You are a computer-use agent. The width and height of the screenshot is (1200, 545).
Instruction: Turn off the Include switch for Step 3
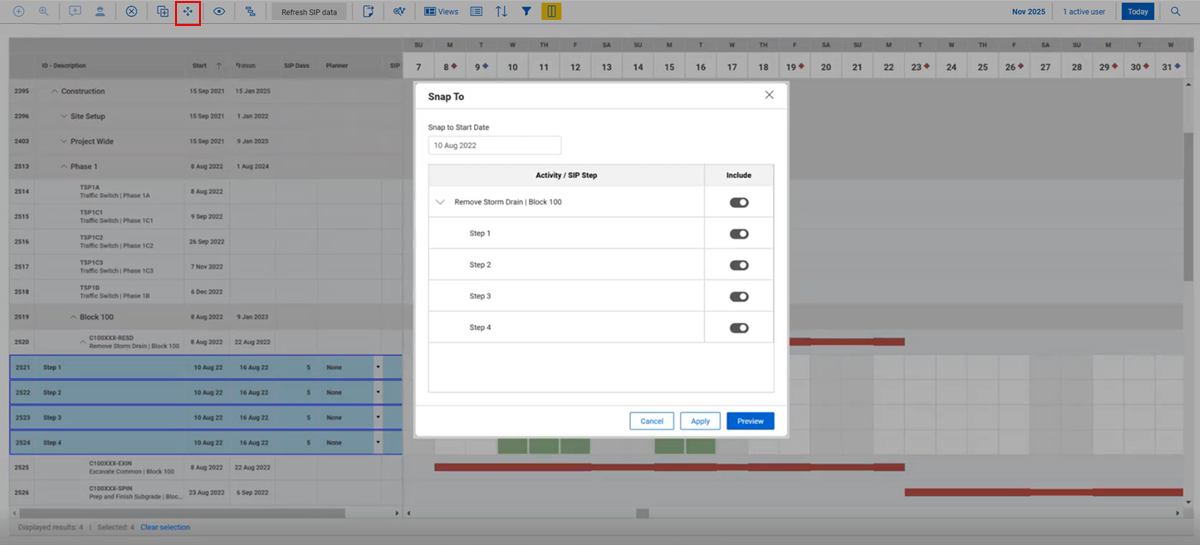point(739,297)
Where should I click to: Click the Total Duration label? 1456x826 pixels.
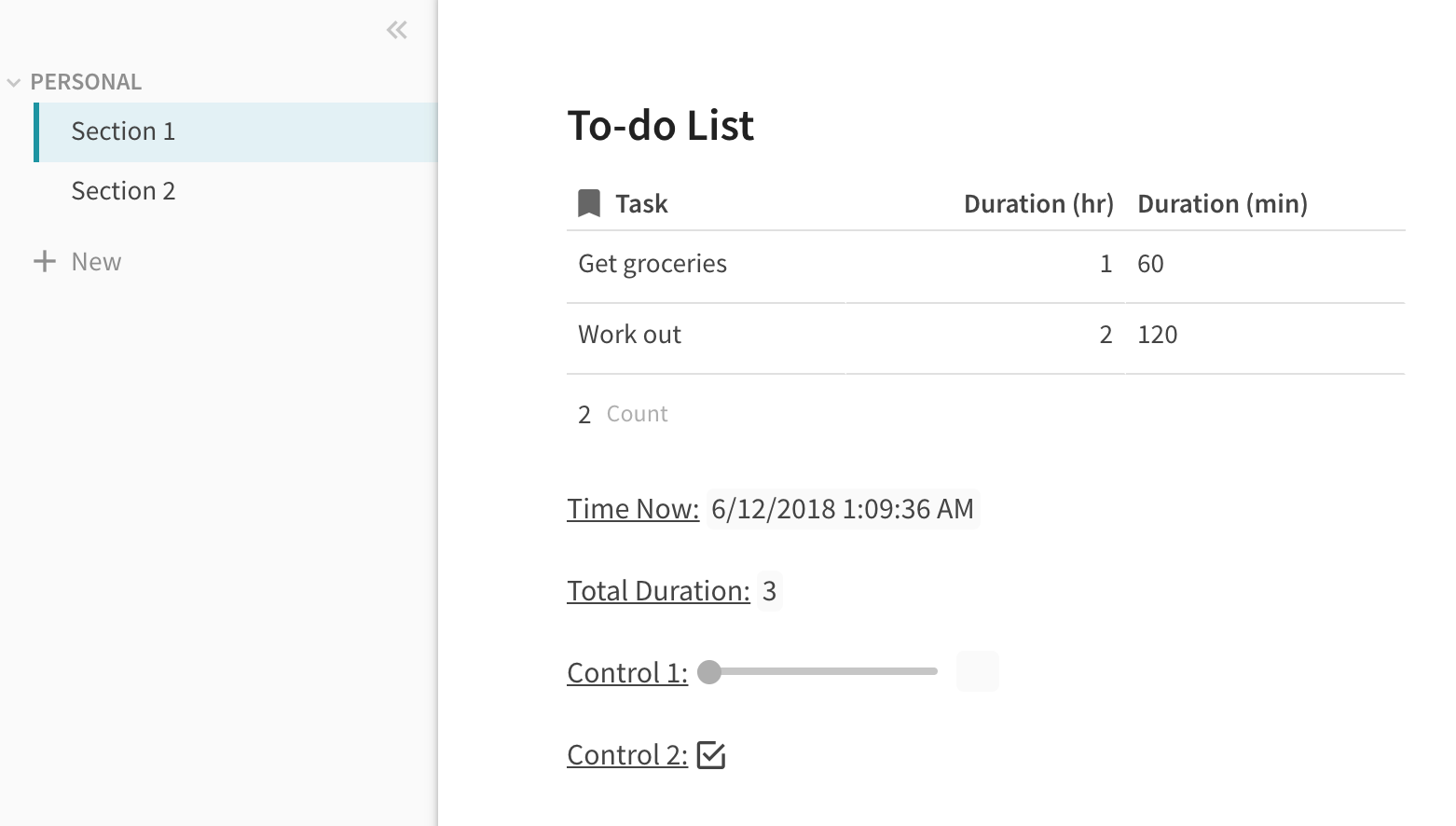(658, 591)
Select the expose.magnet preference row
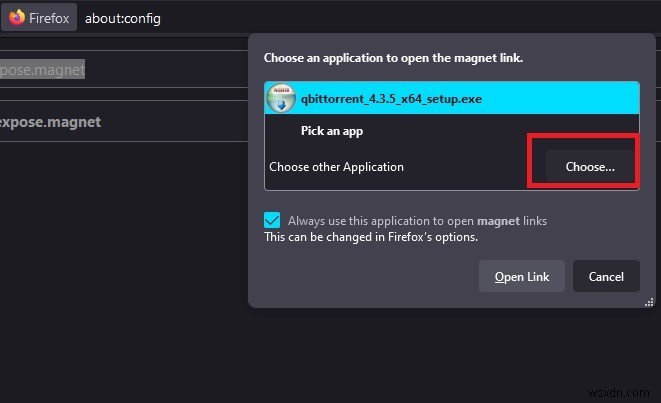Viewport: 661px width, 403px height. pos(50,122)
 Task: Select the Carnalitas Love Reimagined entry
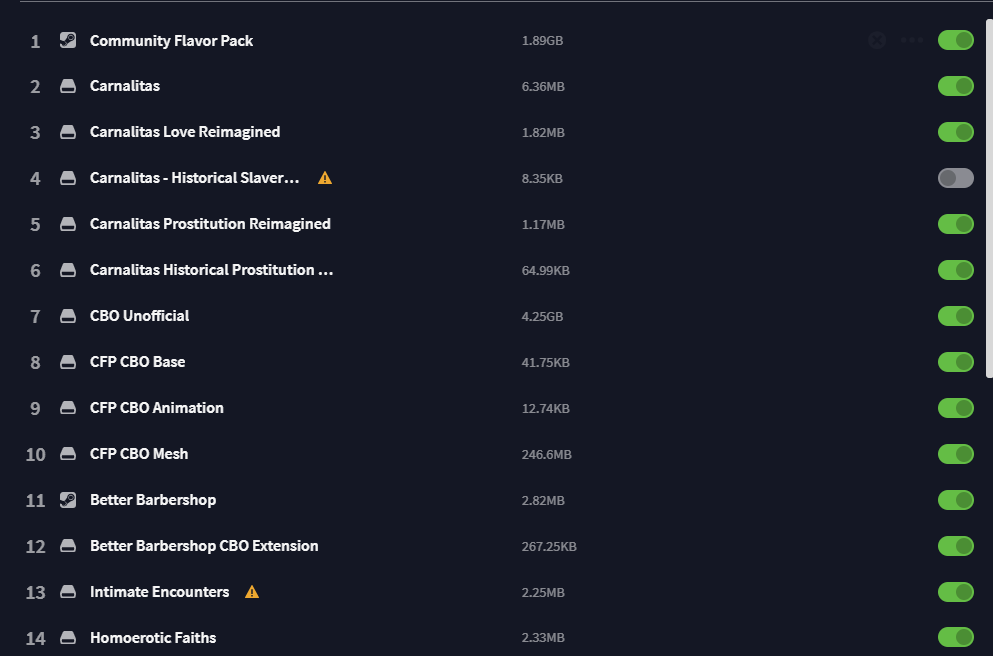pos(500,132)
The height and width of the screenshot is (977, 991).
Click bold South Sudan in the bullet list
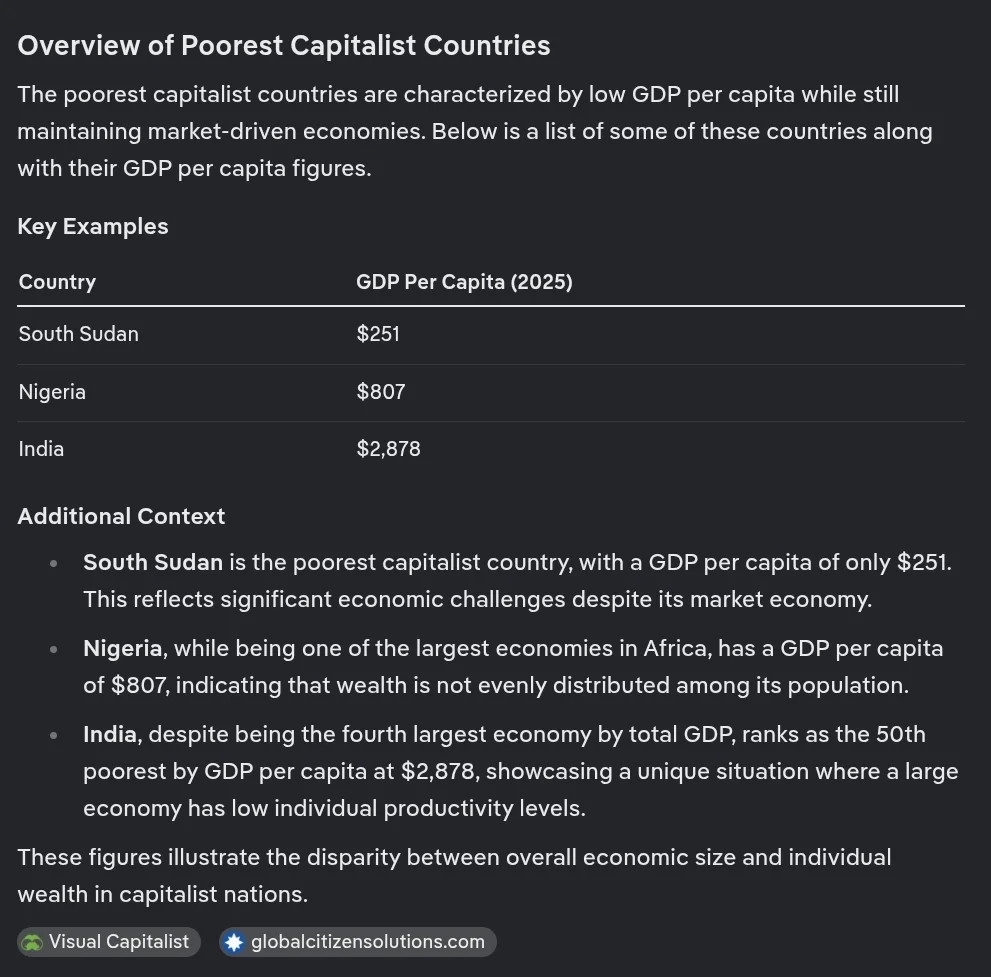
____
§ To do
Which lines of the data above contain the string "screenshot"? Copy each of them.

§ Solution below
You are a computer-use agent. The width and height of the screenshot is (1200, 545).
The height and width of the screenshot is (977, 991).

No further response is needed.